Can you get flying saucers there as Poppet seems to prefer that to the silent spinner?


----------



## cherrie_b (Dec 14, 2008)

You can take the silent spinner apart and it will go back together just fine. Not that you need to take it apart that often anyway! hehe. I have silent spinners for all my russian dwarfs....they run in them more than any hamster I have ever met so I would recommend the silent spinner!!


----------



## zany_toon (Jan 30, 2009)

I've never tried the wodent wheel but I have asked the opinion of the wheel useres in resident here and they all say that they prefer the look of the silent spinner. Charlie has said that he wouldn't use the wodent wheel personally as he wouldn't be able to multitask (run in wheel, eat and site see) if he had this. crazy mouse ut: My mice like to see what's going on around them. Also, harder to fit more than one mouse in a wodent wheel as they can't figure out where to jump in!!


----------



## Parlourpuss (Jul 31, 2009)

Flissy said:


> For a dwarf I would say the silent spinner.... someone said to me once that the wodent wheels aren't really suitable for dwarfs but i dont know if that is true or not!!
> 
> Can you get flying saucers there as Poppet seems to prefer that to the silent spinner?

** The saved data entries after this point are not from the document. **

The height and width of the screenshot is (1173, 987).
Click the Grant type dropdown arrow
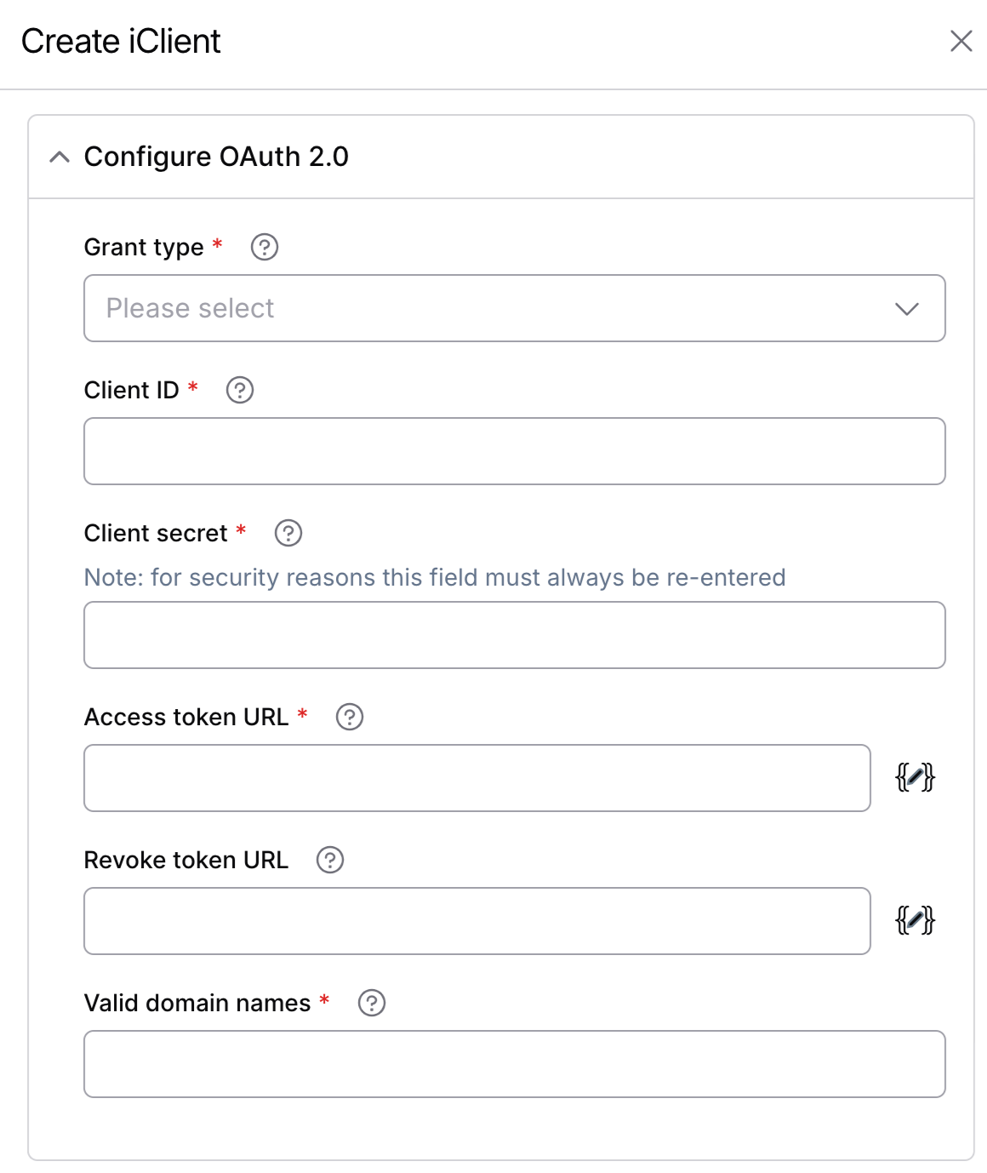point(907,308)
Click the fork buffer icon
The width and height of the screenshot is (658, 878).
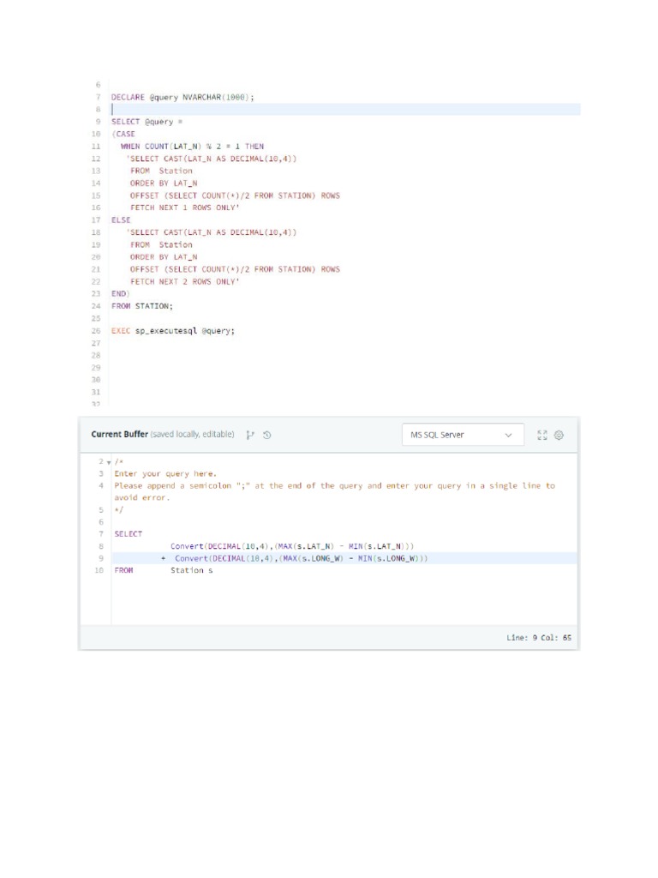(x=250, y=435)
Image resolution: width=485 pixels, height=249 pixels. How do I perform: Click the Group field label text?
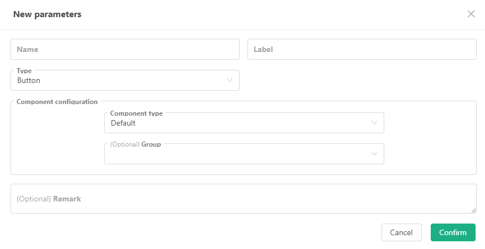[x=151, y=144]
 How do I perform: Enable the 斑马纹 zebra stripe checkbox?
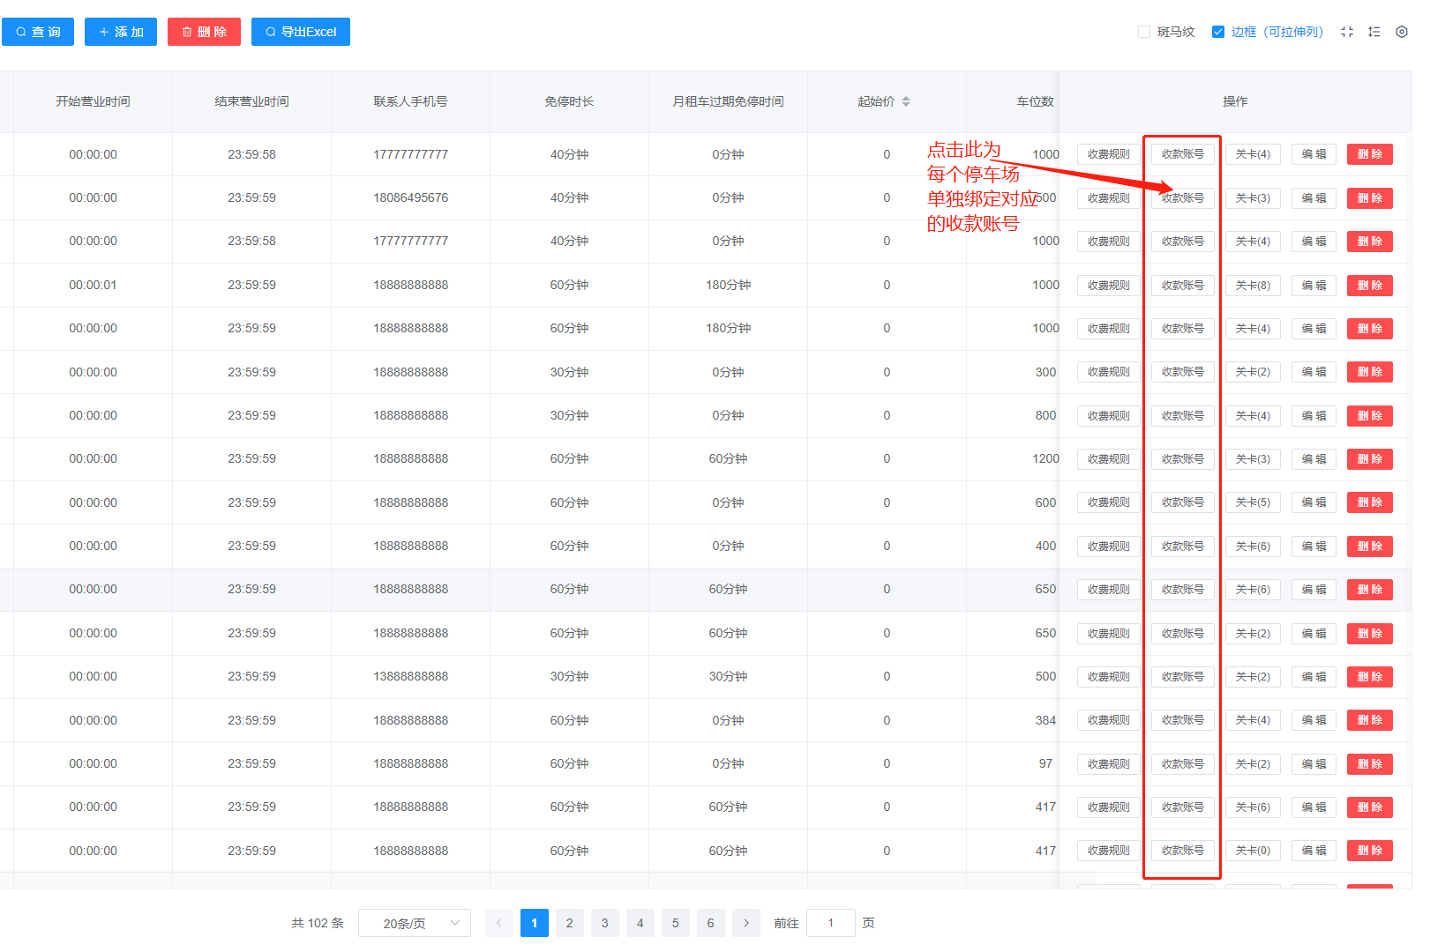[x=1144, y=32]
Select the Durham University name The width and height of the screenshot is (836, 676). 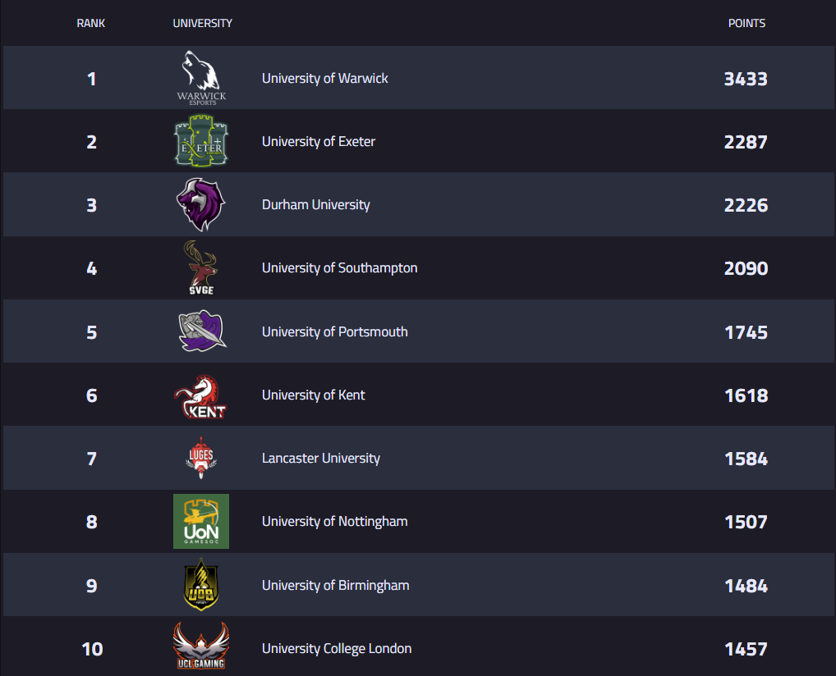(x=316, y=204)
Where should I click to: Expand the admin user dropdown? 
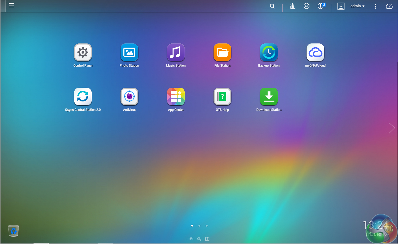pyautogui.click(x=357, y=6)
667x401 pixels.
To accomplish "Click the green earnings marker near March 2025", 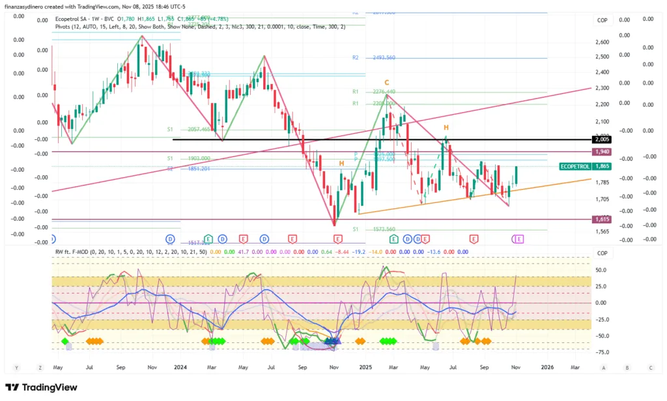I will click(393, 240).
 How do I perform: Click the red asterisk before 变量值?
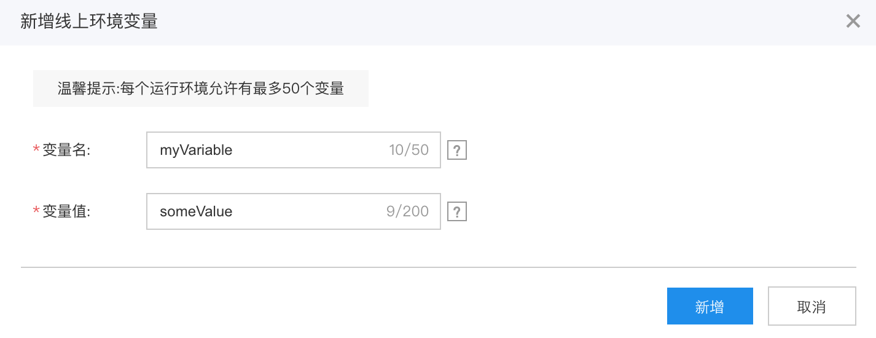coord(36,211)
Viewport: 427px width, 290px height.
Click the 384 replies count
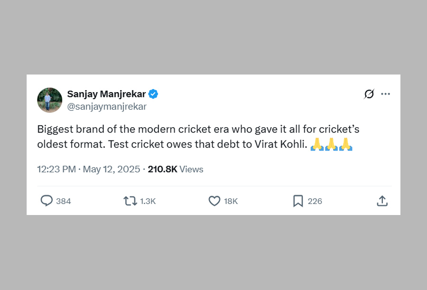point(64,201)
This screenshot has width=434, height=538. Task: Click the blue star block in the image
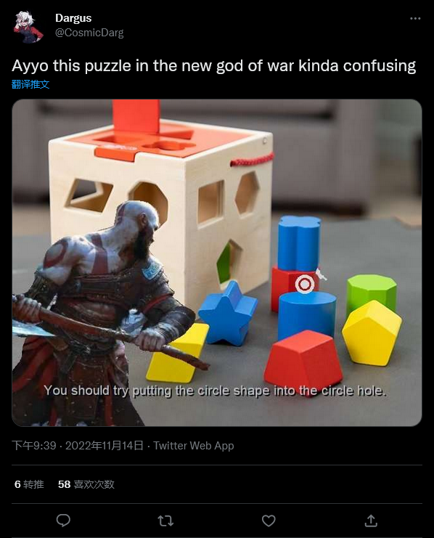click(228, 313)
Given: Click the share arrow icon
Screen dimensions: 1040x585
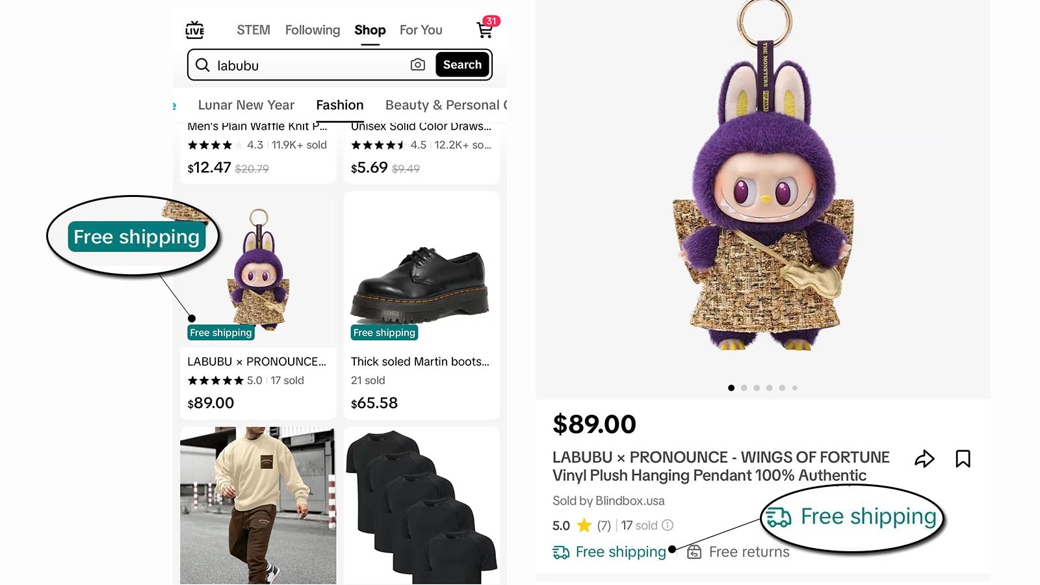Looking at the screenshot, I should click(x=924, y=459).
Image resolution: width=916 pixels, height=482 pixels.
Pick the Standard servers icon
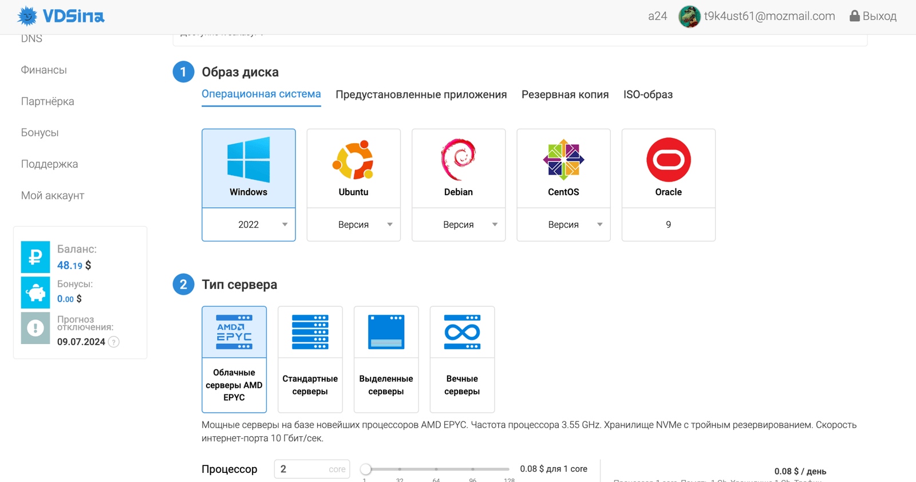pos(310,332)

Are the Flying saucers any good for Syrian hamsters. I saw them in PaH and wondered if they were any good and what exactly they were. Are they instead of a wheel/spinner


----------



## Jazzy (Apr 15, 2009)

None of my dwarfs bother with the flying saucer so I took it out. Not tried it with the Syrians though.


----------



## ashleighhhhh (Jul 8, 2009)

Flissy said:


> For a dwarf I would say the silent spinner.... someone said to me once that the wodent wheels aren't really suitable for dwarfs but i dont know if that is true or not!!
> 
> Can you get flying saucers there as Poppet seems to prefer that to the silent spinner?


They're suitable, the smallest size is 8 inches, and I've seen lots of mice and dwarfs with it 

And yes, flying saucers are available here, I was thinking about one, but I wasn't too sure, as I've heard the silent spinner and the wodent wheel are best


----------



## CharleyRogan (Feb 20, 2009)

Mine love.... the wheel that you snap together.... I'm not sure what its called..... will have to find it!

Its like the one made of this, by the same company...

http://cgi.ebay.co.uk/60-Piece-Puzz...et_Supplies_Small_Animals?hash=item483816d3a9

My dwarves love it! and the other uses a silent spinner and the Flying saucer.... each hammy has 2 wheels in their cage!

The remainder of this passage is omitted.